- Problem requirements -
Every line from the one containing "Image resolution: width=1537" to the one containing "Given: Click the CPU limit edit pencil" in the records below, both included, must be set down exactly, and no other line.
[Start of Attachment]
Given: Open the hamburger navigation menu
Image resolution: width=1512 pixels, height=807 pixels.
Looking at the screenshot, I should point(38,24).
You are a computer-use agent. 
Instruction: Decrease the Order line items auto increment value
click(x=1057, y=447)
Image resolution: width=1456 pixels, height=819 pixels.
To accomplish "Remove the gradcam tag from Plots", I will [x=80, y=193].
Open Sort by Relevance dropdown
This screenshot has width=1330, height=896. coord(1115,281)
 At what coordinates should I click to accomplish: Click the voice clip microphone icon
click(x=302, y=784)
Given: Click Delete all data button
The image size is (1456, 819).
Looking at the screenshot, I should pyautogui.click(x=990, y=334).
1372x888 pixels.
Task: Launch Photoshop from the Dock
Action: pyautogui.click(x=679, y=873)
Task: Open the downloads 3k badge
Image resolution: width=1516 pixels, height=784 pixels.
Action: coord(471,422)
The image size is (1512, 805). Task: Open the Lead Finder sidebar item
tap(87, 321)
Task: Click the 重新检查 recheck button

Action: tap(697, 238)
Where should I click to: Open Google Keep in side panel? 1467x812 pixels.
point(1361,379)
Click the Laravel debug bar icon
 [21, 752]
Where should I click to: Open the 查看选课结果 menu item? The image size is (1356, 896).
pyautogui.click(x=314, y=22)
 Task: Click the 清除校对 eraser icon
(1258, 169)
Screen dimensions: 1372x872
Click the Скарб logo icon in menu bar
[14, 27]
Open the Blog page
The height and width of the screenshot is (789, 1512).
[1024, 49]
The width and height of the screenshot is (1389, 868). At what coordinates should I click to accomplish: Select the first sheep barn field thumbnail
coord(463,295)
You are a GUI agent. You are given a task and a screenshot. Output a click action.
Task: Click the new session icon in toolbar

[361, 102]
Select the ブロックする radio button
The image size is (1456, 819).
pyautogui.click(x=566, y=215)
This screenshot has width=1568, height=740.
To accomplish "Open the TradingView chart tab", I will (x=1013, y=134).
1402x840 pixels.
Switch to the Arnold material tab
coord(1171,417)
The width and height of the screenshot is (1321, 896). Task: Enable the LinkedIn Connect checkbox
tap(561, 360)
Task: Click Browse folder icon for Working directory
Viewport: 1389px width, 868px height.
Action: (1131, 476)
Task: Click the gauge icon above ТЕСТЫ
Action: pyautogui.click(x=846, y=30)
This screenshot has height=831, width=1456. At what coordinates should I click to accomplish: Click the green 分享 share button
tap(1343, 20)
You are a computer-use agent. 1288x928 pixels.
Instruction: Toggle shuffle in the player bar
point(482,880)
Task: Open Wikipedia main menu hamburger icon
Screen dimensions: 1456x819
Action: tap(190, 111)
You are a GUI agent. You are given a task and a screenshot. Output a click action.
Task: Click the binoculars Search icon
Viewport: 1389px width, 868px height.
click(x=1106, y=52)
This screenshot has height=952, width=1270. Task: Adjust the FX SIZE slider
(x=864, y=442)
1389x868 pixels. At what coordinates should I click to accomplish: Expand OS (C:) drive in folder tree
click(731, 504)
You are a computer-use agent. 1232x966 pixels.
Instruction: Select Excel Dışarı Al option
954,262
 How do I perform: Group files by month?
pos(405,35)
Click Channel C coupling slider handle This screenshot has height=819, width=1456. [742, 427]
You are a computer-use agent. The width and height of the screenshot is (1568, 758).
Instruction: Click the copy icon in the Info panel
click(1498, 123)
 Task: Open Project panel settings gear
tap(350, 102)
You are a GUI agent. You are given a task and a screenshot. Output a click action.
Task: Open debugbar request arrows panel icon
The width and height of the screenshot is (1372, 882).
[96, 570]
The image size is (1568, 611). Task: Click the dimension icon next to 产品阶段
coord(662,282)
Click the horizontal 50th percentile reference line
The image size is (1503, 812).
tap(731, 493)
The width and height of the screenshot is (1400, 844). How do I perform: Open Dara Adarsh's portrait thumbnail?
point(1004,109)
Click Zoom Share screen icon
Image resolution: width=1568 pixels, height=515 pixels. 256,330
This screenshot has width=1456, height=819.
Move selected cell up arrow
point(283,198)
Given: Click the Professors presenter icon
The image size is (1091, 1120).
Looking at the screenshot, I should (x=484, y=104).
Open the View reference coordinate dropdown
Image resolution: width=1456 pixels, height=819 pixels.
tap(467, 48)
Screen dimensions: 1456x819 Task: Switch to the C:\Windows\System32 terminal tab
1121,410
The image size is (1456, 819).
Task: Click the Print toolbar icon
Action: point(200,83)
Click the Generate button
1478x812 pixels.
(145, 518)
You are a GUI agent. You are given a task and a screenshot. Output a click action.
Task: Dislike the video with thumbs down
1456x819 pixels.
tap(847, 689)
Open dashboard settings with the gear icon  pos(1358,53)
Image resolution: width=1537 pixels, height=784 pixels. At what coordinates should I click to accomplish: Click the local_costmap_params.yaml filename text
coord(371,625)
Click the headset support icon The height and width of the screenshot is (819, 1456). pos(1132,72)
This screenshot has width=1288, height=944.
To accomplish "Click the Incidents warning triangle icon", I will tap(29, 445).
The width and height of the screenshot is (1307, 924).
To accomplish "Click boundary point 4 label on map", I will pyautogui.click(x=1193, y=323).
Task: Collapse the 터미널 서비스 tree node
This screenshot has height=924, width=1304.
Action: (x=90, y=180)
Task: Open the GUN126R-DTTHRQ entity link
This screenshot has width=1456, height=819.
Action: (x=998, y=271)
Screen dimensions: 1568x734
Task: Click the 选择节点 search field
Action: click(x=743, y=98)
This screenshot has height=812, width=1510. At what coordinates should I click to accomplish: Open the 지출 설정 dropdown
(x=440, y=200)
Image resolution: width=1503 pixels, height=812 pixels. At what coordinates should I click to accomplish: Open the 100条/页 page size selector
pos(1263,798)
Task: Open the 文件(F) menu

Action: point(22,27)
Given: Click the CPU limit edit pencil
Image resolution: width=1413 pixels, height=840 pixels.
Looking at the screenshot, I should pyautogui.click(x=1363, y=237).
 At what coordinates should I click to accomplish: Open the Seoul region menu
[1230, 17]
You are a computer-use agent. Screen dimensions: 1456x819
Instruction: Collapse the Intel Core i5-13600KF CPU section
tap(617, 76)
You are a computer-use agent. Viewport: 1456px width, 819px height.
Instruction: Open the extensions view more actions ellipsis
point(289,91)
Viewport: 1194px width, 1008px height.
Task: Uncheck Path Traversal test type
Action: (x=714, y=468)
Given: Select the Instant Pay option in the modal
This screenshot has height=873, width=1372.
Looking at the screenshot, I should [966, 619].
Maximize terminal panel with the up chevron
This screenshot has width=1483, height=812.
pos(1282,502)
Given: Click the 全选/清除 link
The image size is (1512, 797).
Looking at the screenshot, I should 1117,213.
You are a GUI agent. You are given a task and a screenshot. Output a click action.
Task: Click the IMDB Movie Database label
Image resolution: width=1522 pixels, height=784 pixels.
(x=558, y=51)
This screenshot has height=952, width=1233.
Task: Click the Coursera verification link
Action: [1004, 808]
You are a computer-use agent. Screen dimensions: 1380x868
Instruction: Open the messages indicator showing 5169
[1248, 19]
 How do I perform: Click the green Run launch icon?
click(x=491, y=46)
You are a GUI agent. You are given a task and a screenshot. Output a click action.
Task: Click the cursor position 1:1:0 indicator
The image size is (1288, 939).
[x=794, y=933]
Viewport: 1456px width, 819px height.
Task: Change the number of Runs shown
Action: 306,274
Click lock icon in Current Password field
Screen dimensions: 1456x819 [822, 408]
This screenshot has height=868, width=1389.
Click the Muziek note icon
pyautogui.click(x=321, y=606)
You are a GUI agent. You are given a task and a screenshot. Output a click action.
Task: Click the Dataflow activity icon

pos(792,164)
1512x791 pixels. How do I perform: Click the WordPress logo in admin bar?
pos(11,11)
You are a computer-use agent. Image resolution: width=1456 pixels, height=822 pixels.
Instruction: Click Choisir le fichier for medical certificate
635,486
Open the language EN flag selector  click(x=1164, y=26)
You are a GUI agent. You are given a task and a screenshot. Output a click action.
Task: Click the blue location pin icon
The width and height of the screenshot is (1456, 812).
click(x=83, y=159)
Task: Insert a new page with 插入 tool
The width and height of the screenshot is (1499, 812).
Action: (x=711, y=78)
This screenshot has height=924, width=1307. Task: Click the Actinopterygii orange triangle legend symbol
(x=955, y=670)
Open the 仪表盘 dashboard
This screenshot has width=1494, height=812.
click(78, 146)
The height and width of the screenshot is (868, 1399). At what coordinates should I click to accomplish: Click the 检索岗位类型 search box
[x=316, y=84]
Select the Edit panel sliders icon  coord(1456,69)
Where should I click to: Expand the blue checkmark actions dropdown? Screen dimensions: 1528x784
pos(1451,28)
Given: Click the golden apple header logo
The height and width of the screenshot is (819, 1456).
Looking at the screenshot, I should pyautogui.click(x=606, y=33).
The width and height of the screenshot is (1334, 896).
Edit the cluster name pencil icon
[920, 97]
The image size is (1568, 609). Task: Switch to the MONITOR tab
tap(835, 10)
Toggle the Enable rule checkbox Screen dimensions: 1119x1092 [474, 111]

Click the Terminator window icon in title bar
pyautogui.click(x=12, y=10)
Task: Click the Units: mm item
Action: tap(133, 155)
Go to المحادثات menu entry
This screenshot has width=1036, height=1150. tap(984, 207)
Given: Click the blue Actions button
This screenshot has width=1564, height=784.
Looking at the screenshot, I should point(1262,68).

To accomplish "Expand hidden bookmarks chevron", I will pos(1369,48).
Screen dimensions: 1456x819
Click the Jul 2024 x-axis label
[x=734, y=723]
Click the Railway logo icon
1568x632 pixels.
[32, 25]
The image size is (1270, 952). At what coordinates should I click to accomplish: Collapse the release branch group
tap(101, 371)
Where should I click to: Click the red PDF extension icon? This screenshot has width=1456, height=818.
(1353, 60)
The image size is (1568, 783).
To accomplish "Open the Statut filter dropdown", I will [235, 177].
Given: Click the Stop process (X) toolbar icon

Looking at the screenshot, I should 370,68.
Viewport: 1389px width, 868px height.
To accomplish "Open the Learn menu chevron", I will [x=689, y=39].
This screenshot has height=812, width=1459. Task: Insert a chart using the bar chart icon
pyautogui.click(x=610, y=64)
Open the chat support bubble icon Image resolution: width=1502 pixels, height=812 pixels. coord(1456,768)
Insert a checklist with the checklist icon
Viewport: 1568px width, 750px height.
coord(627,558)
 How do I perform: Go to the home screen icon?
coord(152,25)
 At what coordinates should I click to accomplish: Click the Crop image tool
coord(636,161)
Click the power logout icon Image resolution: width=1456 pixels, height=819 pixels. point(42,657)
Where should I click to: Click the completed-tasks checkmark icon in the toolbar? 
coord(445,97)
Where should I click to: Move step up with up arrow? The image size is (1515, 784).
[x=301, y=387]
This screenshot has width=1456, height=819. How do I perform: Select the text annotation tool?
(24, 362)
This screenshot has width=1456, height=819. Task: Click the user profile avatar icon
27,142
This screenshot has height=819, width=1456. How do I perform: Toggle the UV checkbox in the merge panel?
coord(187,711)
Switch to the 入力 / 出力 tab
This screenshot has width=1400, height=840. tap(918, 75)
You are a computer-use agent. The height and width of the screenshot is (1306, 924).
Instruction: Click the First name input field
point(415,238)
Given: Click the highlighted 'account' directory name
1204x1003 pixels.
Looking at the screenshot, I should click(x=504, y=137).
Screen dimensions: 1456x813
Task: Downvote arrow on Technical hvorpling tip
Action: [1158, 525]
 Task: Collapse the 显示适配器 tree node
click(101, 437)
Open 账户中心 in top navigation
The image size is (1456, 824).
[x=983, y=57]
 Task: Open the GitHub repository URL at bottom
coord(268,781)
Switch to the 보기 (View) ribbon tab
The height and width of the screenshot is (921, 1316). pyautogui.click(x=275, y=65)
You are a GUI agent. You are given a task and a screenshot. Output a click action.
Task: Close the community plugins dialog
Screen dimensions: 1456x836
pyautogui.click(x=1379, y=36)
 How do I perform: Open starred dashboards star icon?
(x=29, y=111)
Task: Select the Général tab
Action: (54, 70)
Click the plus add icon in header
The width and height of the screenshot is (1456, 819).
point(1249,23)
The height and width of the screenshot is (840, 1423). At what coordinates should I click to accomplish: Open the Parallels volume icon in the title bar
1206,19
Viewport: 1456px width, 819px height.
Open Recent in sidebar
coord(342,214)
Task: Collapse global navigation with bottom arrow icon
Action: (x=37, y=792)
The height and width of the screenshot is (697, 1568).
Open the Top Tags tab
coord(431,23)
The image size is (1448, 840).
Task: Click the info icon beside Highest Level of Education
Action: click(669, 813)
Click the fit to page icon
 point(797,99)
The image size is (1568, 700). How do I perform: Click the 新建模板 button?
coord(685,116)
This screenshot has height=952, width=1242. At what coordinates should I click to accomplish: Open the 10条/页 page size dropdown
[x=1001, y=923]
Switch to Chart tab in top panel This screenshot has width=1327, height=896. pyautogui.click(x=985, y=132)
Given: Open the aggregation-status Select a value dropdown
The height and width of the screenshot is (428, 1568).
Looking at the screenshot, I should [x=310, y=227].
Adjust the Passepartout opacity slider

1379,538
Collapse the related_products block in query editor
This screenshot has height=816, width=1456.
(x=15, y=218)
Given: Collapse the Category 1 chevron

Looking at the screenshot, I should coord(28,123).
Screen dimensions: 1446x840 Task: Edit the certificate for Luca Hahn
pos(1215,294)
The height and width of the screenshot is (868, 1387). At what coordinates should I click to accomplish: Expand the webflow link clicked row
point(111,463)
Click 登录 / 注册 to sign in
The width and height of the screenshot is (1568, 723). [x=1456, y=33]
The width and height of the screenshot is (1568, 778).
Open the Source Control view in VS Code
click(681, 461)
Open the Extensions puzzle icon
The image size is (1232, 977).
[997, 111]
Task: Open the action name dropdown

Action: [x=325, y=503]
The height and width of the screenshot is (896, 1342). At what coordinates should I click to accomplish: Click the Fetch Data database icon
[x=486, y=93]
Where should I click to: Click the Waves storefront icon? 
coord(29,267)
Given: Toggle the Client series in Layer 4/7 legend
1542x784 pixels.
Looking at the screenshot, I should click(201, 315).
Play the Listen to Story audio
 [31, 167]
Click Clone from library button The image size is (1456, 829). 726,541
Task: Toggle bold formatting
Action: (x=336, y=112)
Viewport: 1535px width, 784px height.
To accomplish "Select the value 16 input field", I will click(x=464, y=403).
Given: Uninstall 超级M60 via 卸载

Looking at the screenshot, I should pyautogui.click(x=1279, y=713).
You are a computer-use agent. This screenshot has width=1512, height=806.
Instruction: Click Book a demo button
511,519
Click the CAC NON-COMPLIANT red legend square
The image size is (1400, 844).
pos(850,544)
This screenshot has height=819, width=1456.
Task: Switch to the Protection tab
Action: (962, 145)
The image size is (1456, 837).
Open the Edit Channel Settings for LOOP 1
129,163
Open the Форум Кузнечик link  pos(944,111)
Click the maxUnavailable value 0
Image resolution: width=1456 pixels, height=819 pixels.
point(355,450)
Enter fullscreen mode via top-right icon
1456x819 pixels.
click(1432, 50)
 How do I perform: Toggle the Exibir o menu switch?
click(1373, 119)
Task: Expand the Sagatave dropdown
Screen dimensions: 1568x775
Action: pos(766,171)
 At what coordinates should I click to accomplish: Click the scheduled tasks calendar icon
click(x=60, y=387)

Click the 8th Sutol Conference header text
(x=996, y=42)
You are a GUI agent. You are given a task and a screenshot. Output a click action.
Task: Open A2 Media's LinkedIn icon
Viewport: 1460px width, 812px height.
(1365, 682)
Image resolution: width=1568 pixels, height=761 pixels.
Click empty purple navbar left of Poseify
[End of Attachment]
- The answer -
Image resolution: width=1537 pixels, height=784 pixels. At what coordinates should I click to accomplish: Click the local_costmap_params.yaml filename text
coord(371,625)
Click the headset support icon The height and width of the screenshot is (819, 1456). pos(1132,72)
This screenshot has width=1288, height=944.
To accomplish "Click the Incidents warning triangle icon", I will tap(29, 445).
The width and height of the screenshot is (1307, 924).
To accomplish "Click boundary point 4 label on map", I will pyautogui.click(x=1193, y=323).
Task: Collapse the 터미널 서비스 tree node
This screenshot has height=924, width=1304.
Action: (x=90, y=180)
Task: Open the GUN126R-DTTHRQ entity link
This screenshot has width=1456, height=819.
Action: (x=998, y=271)
Screen dimensions: 1568x734
Task: Click the 选择节点 search field
Action: click(x=743, y=98)
This screenshot has height=812, width=1510. At what coordinates should I click to accomplish: Open the 지출 설정 dropdown
(x=440, y=200)
Image resolution: width=1503 pixels, height=812 pixels. At what coordinates should I click to accomplish: Open the 100条/页 page size selector
pos(1263,798)
Task: Open the 文件(F) menu

Action: point(22,27)
Given: Click the CPU limit edit pencil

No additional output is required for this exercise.